Troisièmement, la question de la protection des droits fondamentaux des citoyens européens, notamment leurs droits économiques et sociaux, est, à l’instar de la précédente crise, éludée du débat. L’accord du 9 avril s’intéresse aux travailleurs, aux entreprises et aux États, en vue de relancer la croissance. Le projet de la Commission Next Generation EU mentionne la nécessité de s’attaquer à la dimension sociale de la crise en recourant au Socle européen des droits sociaux[10.Série de 20 principes censés garantir à tous les citoyens de l’Union européenne un minimum de droits sociaux en matière, notamment, de formation, d’égalité hommes-femmes, de conditions de travail, de salaire, de chômage, de retraite, etc. (NDLR).], mais sans fournir davantage de précisions. L’Union se concentre excessivement sur les indicateurs liés notamment au PIB ou au taux d’emploi. Elle marginalise ainsi les questions qui touchent à la dignité humaine, aux droits fondamentaux, aux inégalités et au bien-être des citoyens. Les crises permettraient une « mise au frigo » de ces questions pourtant essentielles. Que l’on se rassure, cette situation ne serait que temporaire, justifiée par l’urgence et la gravité de la situation que nos responsables politiques ont eux-mêmes contribué à créer. Pourtant, c’est précisément en période de crise que les droits fondamentaux devraient être mis au centre du débat et protégés avec vigilance, pour éviter des atteintes qui soient irréversibles.

L’Europe à la croisée des chemins

Alors que les réunions du Conseil européen par visioconférence se succèdent et qu’un embryon de coordination semble émerger, il devient crucial pour l’Union européenne de démontrer sa valeur ajoutée, afin d’être en mesure d’enrayer les vagues d’euroscepticismes générées par le manque de solidarité face à la crise sanitaire, économique et sociale liée à la pandémie de covid-19.

Cette crise est sans précédent et les réponses que l’Union européenne y apportera laisseront des traces sur la viabilité du projet européen. Relisons les premiers articles du Traité sur l’Union européenne : « L’Union a pour but de promouvoir la paix, ses valeurs et le bien-être de ses peuples[11.Article 3.1 du Traité sur l’Union européenne, dit traité de Maastricht (7 février 1992).] » ; « l’Union est fondée sur les valeurs de respect de la dignité humaine, de liberté, de démocratie, d’égalité, de l’État de droit, ainsi que de respect des droits de l’homme, y compris des droits des personnes appartenant à des minorités. Ces valeurs sont communes aux États membres dans une société caractérisée par le pluralisme, la non-discrimination, la tolérance, la justice, la solidarité et l’égalité entre les femmes et les hommes.[12.Article 2 du Traité sur l’Union européenne.] » Ces mots ne peuvent rester vides de sens. Des voies créatives, démocratiques et solidaires de sortie de crise doivent être imaginées pour éviter les ornières du passé.

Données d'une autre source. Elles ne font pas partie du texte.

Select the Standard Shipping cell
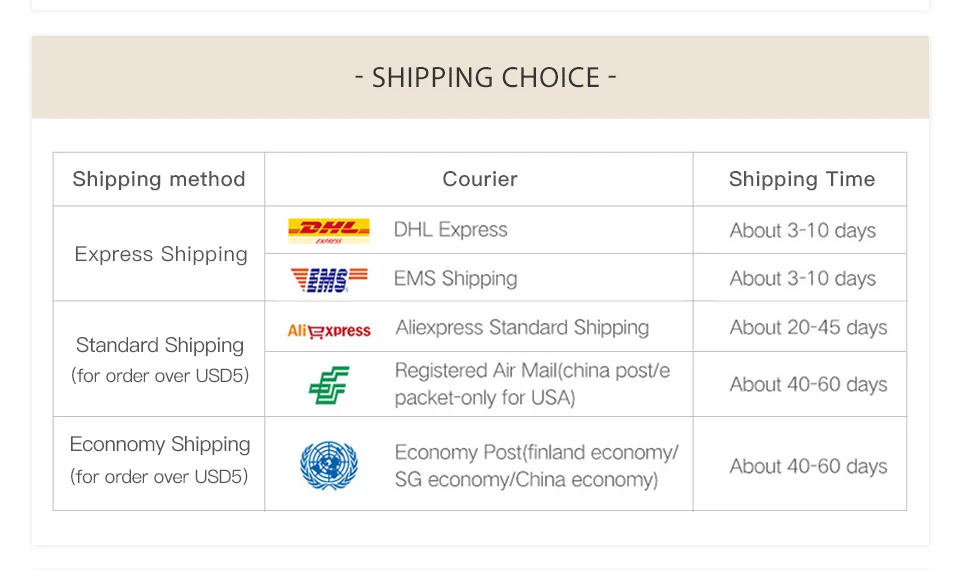Image resolution: width=960 pixels, height=570 pixels. 160,359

Cette contribution est une version raccourcie, remaniée et mise à jour d’un texte initialement paru le 29 mai 2020 sur blogdroiteuropeen.com sous l’intitulé « Ce que nous dit la crise du covid-19 sur l’état de l’Union » et, le 2 juin 2020, sur theconversation.com sous l’intitulé « Union européenne et covid-19 : chronique d’une polycrise annoncée ».